«Я испросил разрешение министров снести Венецианскую башню в Акрополе, потому что эта башня позорит его. Она занимает самую красивую часть Пропилеи, на ее камнях надписи, оставшиеся от времени расцвета эллинской культуры. Мое предложение очистить Пропилеи от безобразной пристройки было с радостью принято всей греческой публикой. Я уже купил лес, как вдруг, к своему ужасу, узнал от министра народного просвещения, что мне запрещено впредь трудиться на благо Греции. По-видимому, произошло какое-то недоразумение. Возможно, я чем-нибудь нечаянно огорчил Вас. Покорнейше прошу объяснить мне, чем я заслужил Ваше нерасположение. Я прошу одного — позволить мне убрать из Акрополя это венецианское чудовище».
Письмо возымело действие. Король не удостоил Генри ответом, но министр просвещения получил распоряжение позволить доктору Генри Шлиману финансировать снос Венецианской башни. Однако его непосредственное участие не рекомендовалось. Снести башню было поручено Археологическому обществу.
Непросто было Софье утешить мужа.
— Я знаю, тебя очень огорчает, что ты не можешь руководить этой работой, не можешь принимать в ней участие. Но ты же добился того, о чем мечтал. Эту гадкую башню скоро снесут, древние камни вернутся на свое место. Греция все равно будет тебе благодарна.
Четвертого июля Археологическое общество направило Шлиману письмо с благодарностью за тринадцать тысяч драхм (2600 долларов), которые он перевел обществу для сноса башни.
Лето было жаркое, ленивое, оно текло, не справляясь ни по календарю, ни по часам. Твердая поступь времени сменилась каким-то беззаботным скольжением.
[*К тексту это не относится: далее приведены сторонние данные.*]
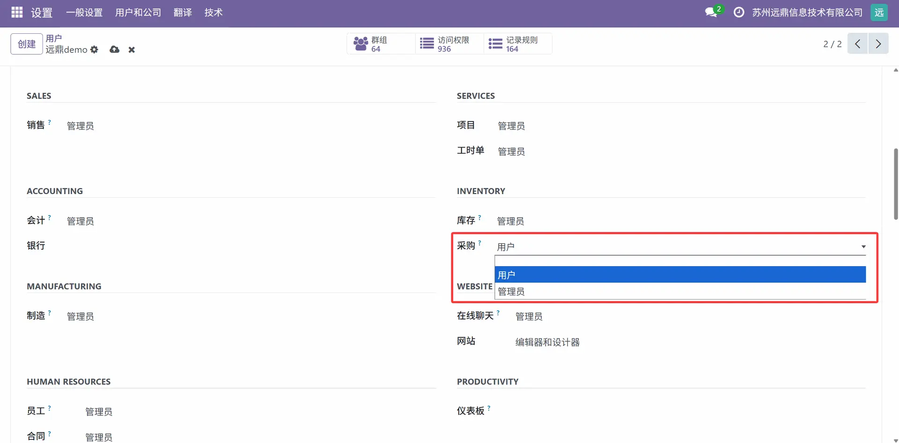Choose the blank option in 采购 dropdown
This screenshot has width=899, height=443.
[680, 261]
Шлиманы часто уезжали на весь день к морю, прихватив с собой большую корзину с едой. Новомодные купальные костюмы едва прикрывали колени, и некая газета с прискорбием отмечала этот факт: «Нельзя без отвращения смотреть на женщин из народа, купающихся полуголыми на глазах у мужчин».
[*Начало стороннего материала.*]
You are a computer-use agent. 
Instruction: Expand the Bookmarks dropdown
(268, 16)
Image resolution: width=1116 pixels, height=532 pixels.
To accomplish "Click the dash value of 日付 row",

По молчаливому согласию, Софья и Генри не касались в разговорах ни предстоящего суда, ни вообще своей работы. Даже стиль их жизни изменился. После целого дня, проведенного на воздухе, они рано уходили к себе на веранду, под полог ночного неба, затканного тысячами алмазных блесток. Генри надевал ночную сорочку из сшитых еще в Париже и оставался с Софьей, пока ее не начинало клонить в сон. Они читали, разговаривали. Когда Софья засыпала, он вставал и уходил к себе в кабинет. Каждый день со всего света приходило множество писем, газет, научных журналов со статьями о Шлимане, и восторженными и ругательными. Он ничего не оставлял без ответа, его письма были столь же пространны, как иные из статей. Когда Софья просыпалась, разбуженная солнцем над Акрополем, огромным, как медный котел, Генри был уже на ногах.
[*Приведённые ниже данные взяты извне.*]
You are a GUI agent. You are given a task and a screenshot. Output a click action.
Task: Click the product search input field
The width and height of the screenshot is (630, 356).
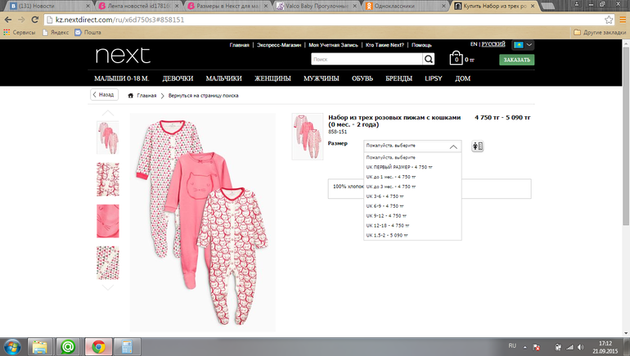point(366,59)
В конце июня Софья с Андромахой посадили его на пароход «Византия». Перед отъездом он снял для Софьи дом в Кифисьи, который ей так нравился. Дом осеняли высокие деревья, за садом текла неторопливая речушка. В одном крыле было две спальни, в другом—еще одна спальня, кухня и уборная; середину занимала большая гостиная, служившая также столовой. Перед гостиной была крытая веранда, а задняя стеклянная дверь вела в сад, где буйствовал виноградник, и уже дальше была речка. Софья перевезла в этот прелестный уголок всех домочадцев с улицы Муз, пригласила мать с братьями. Скоро дом наполнился вкусными запахами стряпни мадам Виктории. Это были ее счастливейшие минуты: Софья рядом, строгий доктор Шлиман за тридевять земель отсюда. Сестра Катинго частенько привозила детей поиграть с Андромахой.
— Когда я слушаю, как шумит ветер в листьях, — признавалась ей Софья, — как журчит ручей, я чувствую себя отрешенной от всего. И при этом мне все интересно! Мне удалось выкинуть из головы всю чушь, связанную с тяжбой. Я живу настоящей минутой и не думаю о том, что будет.
Хотя улица, ведущая на площадь, была вся перерыта, Софья брала с собой Андромаху показать, как под платанами гуляет королевская чета.
Письма и открытки от Генри приходили почти каждый день.